在HiveExternalCatalog 中有创建HiveClient的操作，但是最终是调用了IsolatedClientLoader来创建。一般spark sql只会通过HiveClient来访问Hive中的类，为了更好的隔离，IsolatedClientLoader 将不同的类分成3种，不同种类的加载和访问规则各不相同：
-共享类(Shared classes)：包括基本的Java、Scala Logging和Spark 中的类。这些类通过当前上下文的 ClassLoader 加载，调用 HiveClient 返回的结果对于外部来说是可见的。
-Hive类(Hive classes)：通过加载 Hive 的相关 Jar 包得到的类。

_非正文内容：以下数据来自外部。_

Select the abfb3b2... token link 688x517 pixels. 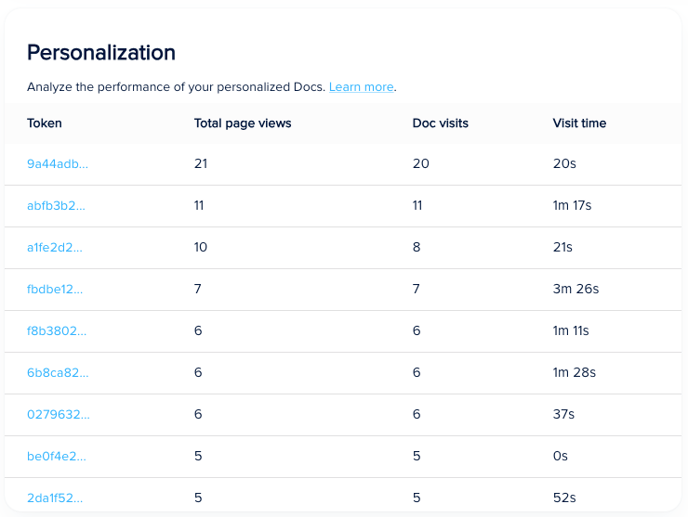click(x=56, y=206)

默认情况下，加载这些类的ClassLoader 和加载共享类的 ClassLoader 并不相同，因此，无法在外部访问这些类
-桥梁类(Barrier classes)：一般包括 HiveClientlmpl和Shim 类，在共享类与 Hive 类之间起到了桥梁的作用，Spark SQL 能够通过这个类访问 Hive 中的类。每个新的 HiveClientlmpl实例都对应一个特定的 Hive 版本。

Analyzer
逻辑执行计划，有着特定于hive的分析规则。
在hive场景中，比基础的多了ResolveHiveSerdeTable、DetermineTableStats、RelationConversions、HiveAnalysis规则。

SparkPlanner
物理执行计划，有着特定于hive的策略。
在hive场景中，比基础的多了HiveTableScans, Scripts策略。

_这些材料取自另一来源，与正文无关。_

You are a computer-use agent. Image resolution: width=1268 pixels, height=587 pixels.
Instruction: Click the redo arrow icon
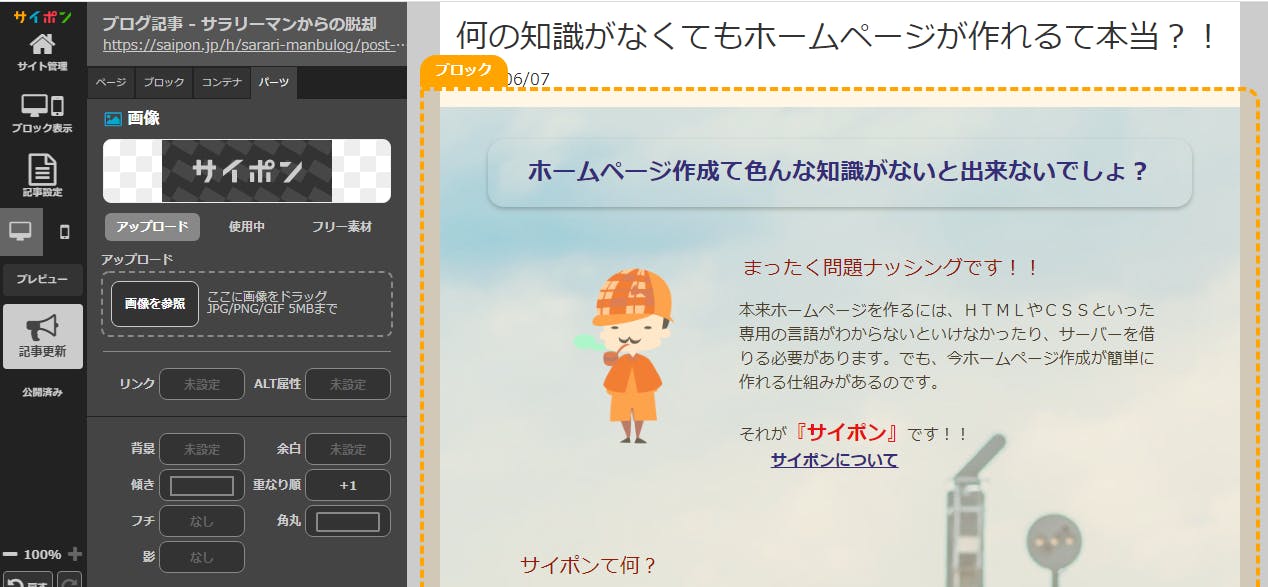69,580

HiveTableScans最终对应的节点HiveTableScanExec，执行hive表的scan操作，分区属性和
晒筛选谓词都可以下推到这里。
Spark sql经过Catalyst的解析，最终转化成的物理执行计划，与hive相关的TreeNode主要就是HiveTableScanExec（读数据）和InsertIntoHiveTable（写数据）。下面主要介绍下这两个类的实现原理。
HiveTableScanExec
HiveTableScanExec的构造方法参数中比较重要的有两个，
Relation（HiveTableRelation）, partitionPruningPred（Seq[Expression]）
relation中有着hive表相关的信息，而partitionPruningPred中有着hive分区相关的谓词。
读取是由hadoopReader（HadoopTableReader）来进行的，不是分区表则执行
hadoopReader.makeRDDForTable，是分区表则执行hadoopReader.makeRDDForPartitionedTable。
makeRDDForTable里根据hive表的数据目录位置创建HadoopRDD，再调用
HadoopTableReader.fillObject将原始的Writables数据转化成Rows。